The adoption numbers are significant. Over half of integration platform vendors are expected to adopt MCP by end of 2026. Three quarters of API gateway vendors will integrate MCP features. SDK downloads are at 97 million+ per month across Python and TypeScript.
What this means practically: every SaaS tool that wants to survive in an AI world needs to become an MCP server or expose clean APIs that agents can work with. The tools that do this become more valuable, not less. They become the connective tissue that AI agents depend on.
The tools that don't? The ones with closed ecosystems and no integration points? Those are the ones that are actually dead.
This creates a new competitive dynamic. The question for a GC evaluating software used to be "which tool has the best features?" Now it's "which tool can my AI agent plug into?" The SaaS products with the best integrations and the most open architectures will win. The ones that treat their data as a walled garden will lose to competitors that let AI work on top of them.
What This Actually Means for Buyers
If you're a GC or any mid-sized company trying to figure out where AI fits into your operations, here's the practical takeaway.

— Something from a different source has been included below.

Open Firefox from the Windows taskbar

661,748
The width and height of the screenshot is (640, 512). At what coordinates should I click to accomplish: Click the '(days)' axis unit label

You should be investing in good SaaS tools right now. Not fewer tools, better tools. Specifically, tools with strong APIs, integration ecosystems, and (increasingly) MCP server support. Because when you're ready to layer AI agents on top of your workflows, the companies with clean, connected data across good platforms will be the ones that get results. The companies that waited for AI to replace their software will be sitting there with no data for the AI to work with.
The construction industry already has a massive data fragmentation problem. 96% of captured construction data goes unused. Only 5.5% of contractors have full integration across their tools. Nearly 30% have no software integration whatsoever. If AI is going to unlock value in this industry, it needs something to unlock. The SaaS layer is what gives it something to work with.
SaaS Isn't Dead. The Interface Is Changing.
The way you interact with software is changing. Instead of clicking through dashboards and filling out forms, you'll increasingly talk to an agent that does it for you. The interface gets replaced. The data layer underneath it stays.
If anything, the AI revolution is making a case for spending more on your software stack, not less. Better data in means better AI output. Cleaner systems mean smoother automation. More integration points mean more surface area for agents to do useful work.
SaaS got demoted from the thing you look at to the thing that powers everything behind the scenes. Back to the kitchen analogy: nobody goes to a restaurant because of the pantry. But every great meal starts there.
The companies scrambling to rip out their software and replace it with AI are emptying the pantry and wondering why the chef can't cook. The companies that will win are the ones stocking better ingredients, organizing them well, and letting the chef do what it does best.
SaaS isn't dead. It just stopped being the thing you see and started being the thing that makes everything else work.